Our technology driven world has expanded the term virus beyond a biological agent that replicates in the human body to malicious software invading a computer or device. Ransomware is one of many such viruses that can take different forms. As the term alludes, ransomware takes a hostage and demands payment of a ransom. In its essence, the virus blocks a user’s access to a device or files until a ransom is paid.

Imagine a situation where all client files are inaccessible. This is not farfetched as ransomware can encrypt or conceal data not only on your workstation, but is smart enough to travel across your network to corrupt files - both mapped and unmapped in network drives. One infected user can bring to halt an entire department or organization.
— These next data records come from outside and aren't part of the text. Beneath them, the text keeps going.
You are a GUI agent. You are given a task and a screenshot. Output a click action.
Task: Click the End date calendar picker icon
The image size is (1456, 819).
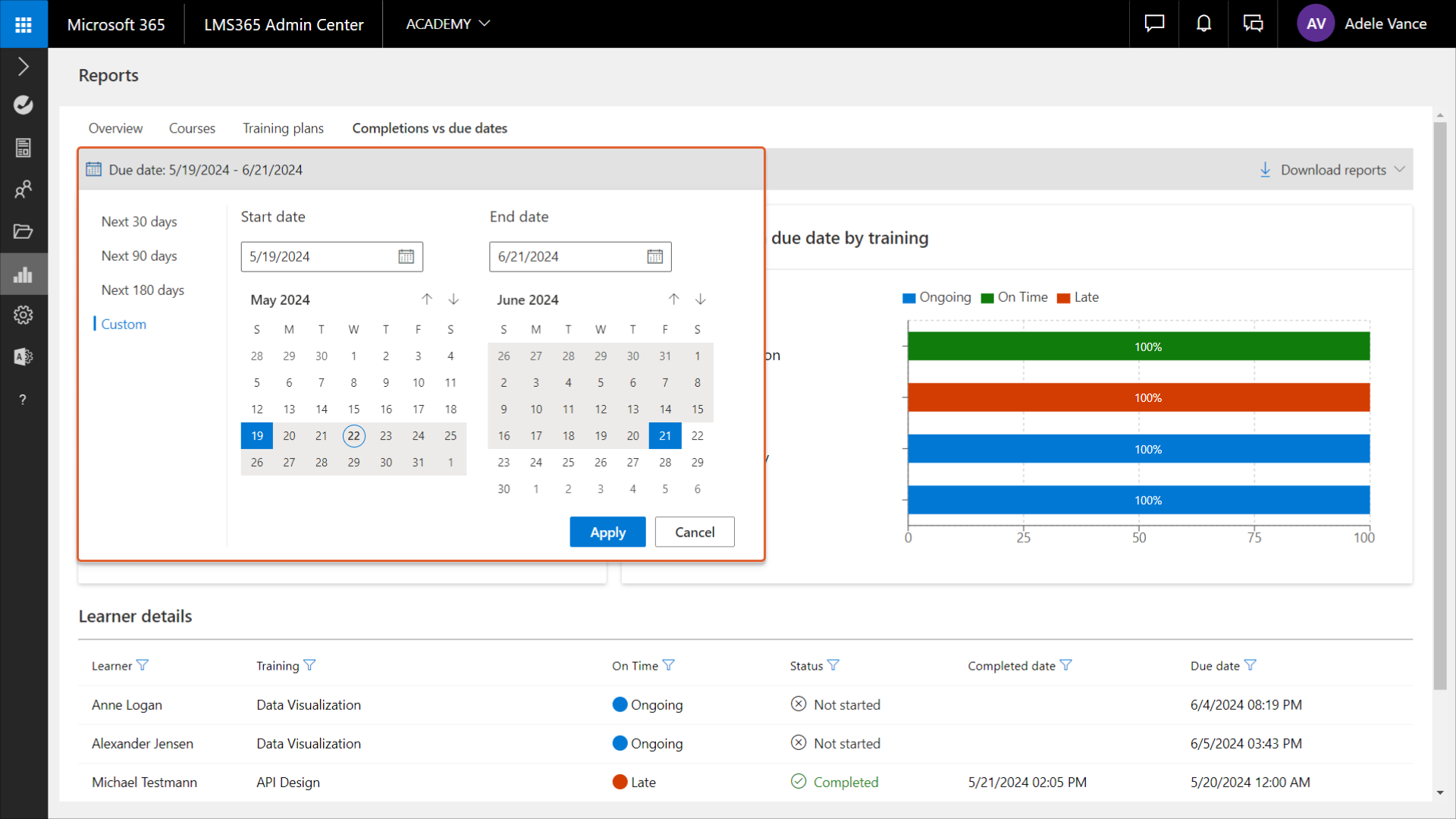(x=655, y=257)
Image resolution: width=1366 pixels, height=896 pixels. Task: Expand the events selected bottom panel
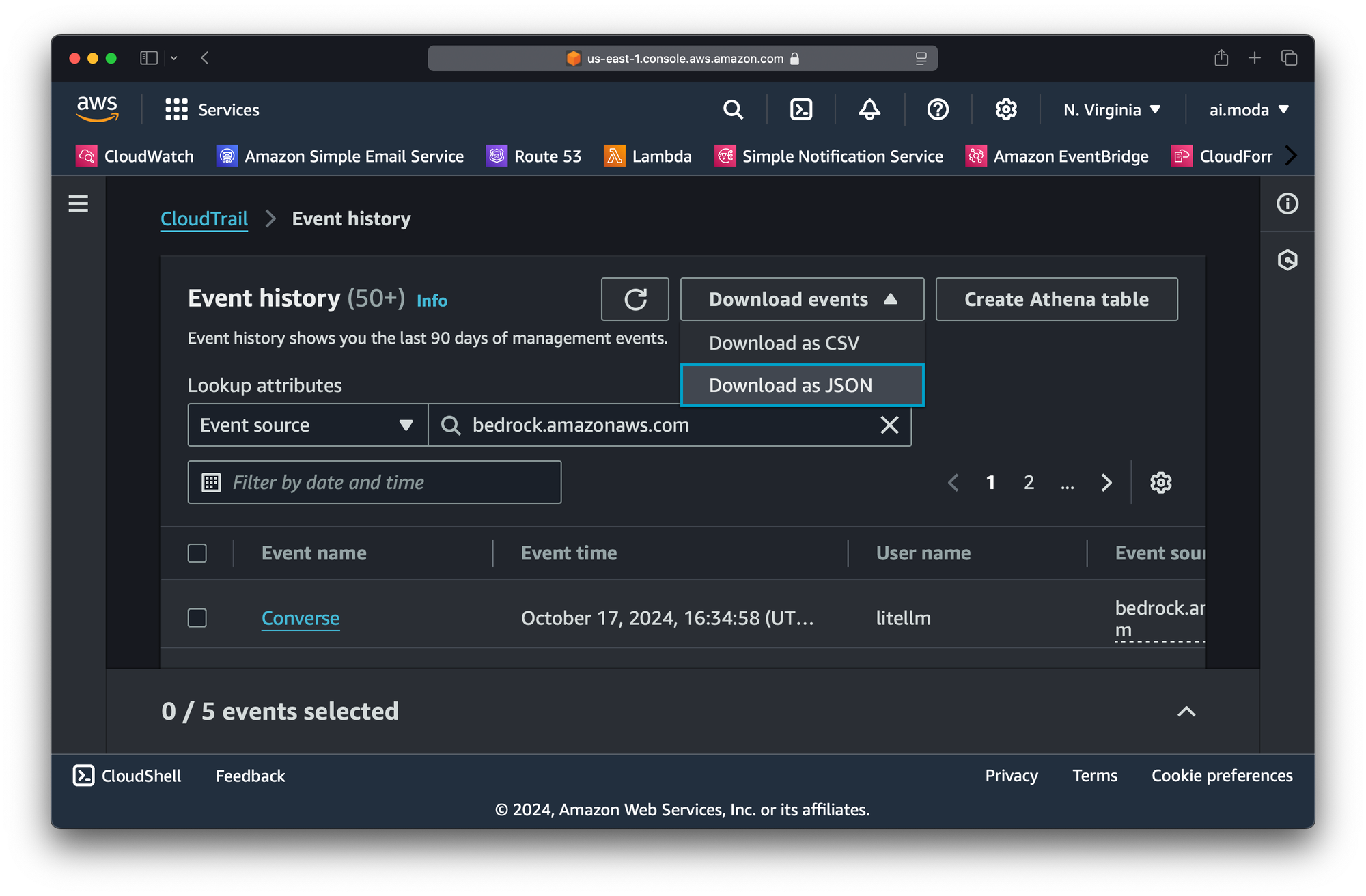click(1186, 712)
According to Dimension Data, attacks increased by 350% in 2017.

Ransomware typically has a one-week deadline which, once passed, causes the ransom to increase. Once files are encrypted, the hackers will display a screen or webpage with payment instruction in order to unlock the files. Ransom payments usually start in the range of USD300-500 and once the deadline has passed payment will likely increase to over USD1,000. An average attack may cost a business approximately USD2,500.
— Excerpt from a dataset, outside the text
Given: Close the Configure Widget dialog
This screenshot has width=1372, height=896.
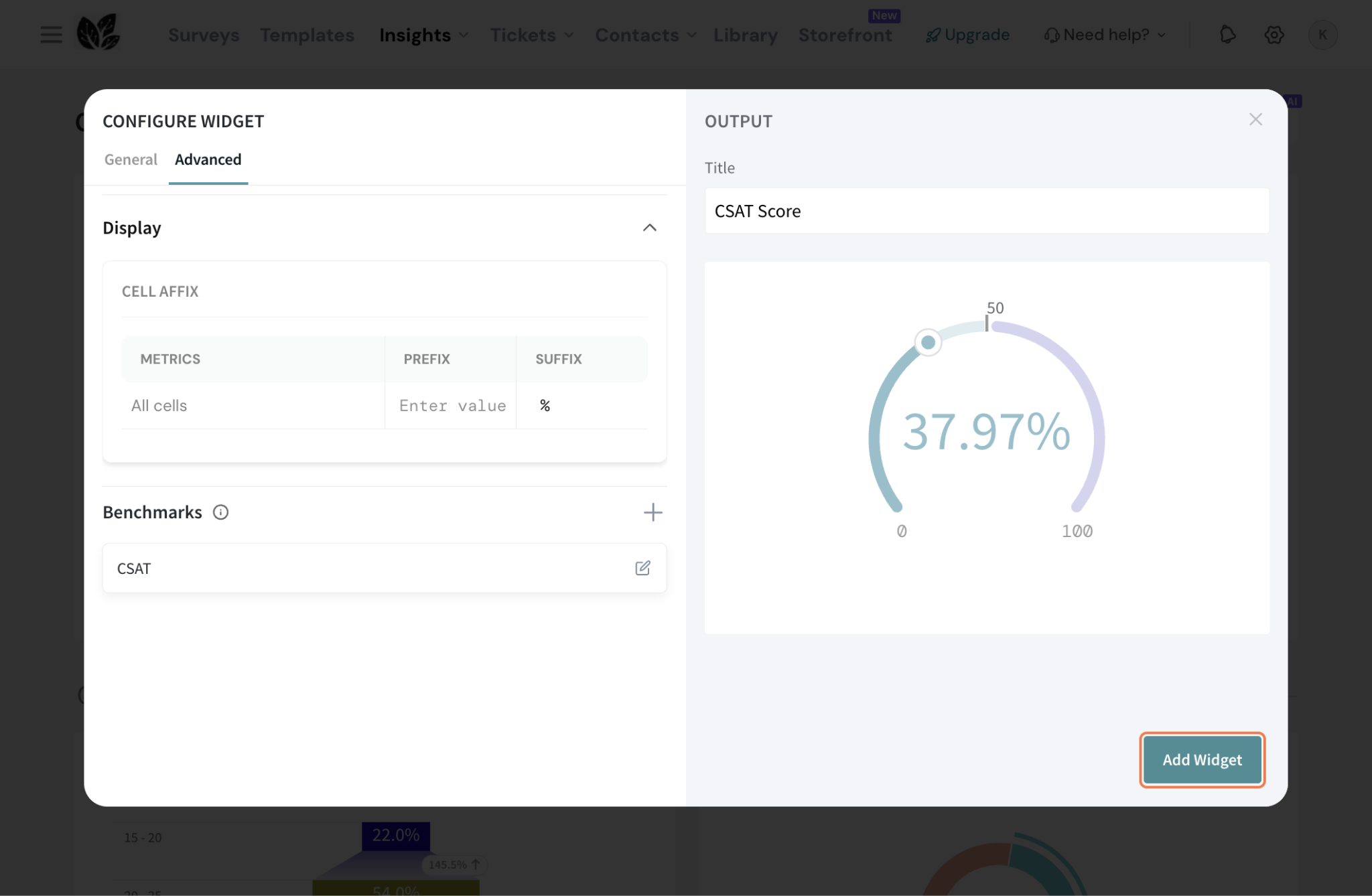Looking at the screenshot, I should click(x=1255, y=119).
Paying the ransom invariably involves paying a form of e-currency (cryptocurrency) like Bitcoin, also called BTC. Once the hackers verify payment, they provide a “decryptor” software, and the computer or device starts the arduous process of decrypting all of the files.


Some Facts about Ransomware.

In 2017, the WannaCry variant of ransomware become the most widespread attack covering more than 70 countries. Before, the most widely known variant was CryptoLocker which made USD27 million in September 2013, followed by the variant CryptoWall, which made USD325 million over 18 months, half of that in the United States of America.

  • With a 29 percent prevalence, Cybersecurity Ventures ranks ransomware as the top malware, a software designed to disrupt a system in Europe Middle East and Africa (EMEA). 
  • According to Cybersecurity Ventures, in 2017 ransomware damages reached USD5 billion.
  • The principal sectors most vulnerable to ransomware attacks in EMEA are business and professional services directly followed by finance.
  • At roughly USD1 million, Nayana, a South Korean based web hosting provider has to date made the largest ransomware payment. 
  • Typically, ransomware software uses RSA 2048 encryption, it would take about 6.4 quadrillion years for a desktop computer to crack an RSA key. 

Am I Infected? What are the symptoms.

It’s fairly straightforward to find out if you are affected by a ransomware virus. The symptoms could be one of the following.  

  1. You suddenly cannot open normal files and get errors such as the file is corrupted or has the wrong extension.
  2. You receive an alarming message to your desktop background with instructions on how to pay to unlock your files.
  3. You are notified your files are encrypted and warned if payment is not made by end the of the countdown, the ransom demand will increase.
  4. A window has opened to a ransomware program and you cannot close it.  
  5. You see files in all directories with names such as HOW TO DECRYPT FILES.TXT or DECRYPT_INSTRUCTIONS.HTML.

Source: Reuters, 2017 WannaCry Ransomware demand


Infection vectors. Common ransomware attack methods.

Email vector - the most common way ransomware is installed involves an email attachment disguised as a harmless file. Hackers will send a file with multiple extensions in an attempt to hide the true type of file you are receiving. A user will receive an email with a file attachment or a link to download software. If the user opens the file attachment or installs the software, this directly leads to a ransomware infection.

Drive-by-download – increasingly, infections happen through drive-by downloads, where visiting a compromised website with an old browser or software plug-in or an unpatched third-party application can infect a machine. The compromised website runs an exploit kit (EK) which checks for known vulnerabilities. Often, a hacker will discover a bug in a piece of software that can be exploited to allow the execution of malicious code. Once discovered, these are usually quickly caught and patched by the software vendor, but there is always a period of time where the software user is vulnerable.

Free software vector – another common way to infect a user’s machine is to offer a free version of a piece of software. Examples include “cracked” versions of expensive games or software, screensavers, free games, game modifications or “mods,” adult content, or bogus software advertised as a way to cheat in online games or get around a website’s paywall. In this case, a user downloads the file directly allowing hackers to bypass any firewall or email filter.


Four ways to protect against ransomware.

  1. Use the latest versions of software or operating systems, reduce risks and minimize network security gaps by not using unpatched (software that is no longer updated or repaired) or out-of-date software.
  2. Increase organizational awareness, employee must know they need to verify authenticity of email senders and their intension before opening an attachment or downloading software.
  3. Protect your network, invest in anti-ransomware security solutions, there are tools on that market that will analyse suspicious activity then scan or block malware. 
  4. Be strategic, invest in your security infrastructure, have current data retention policies and backup your data to an external drive or a cloud-based system.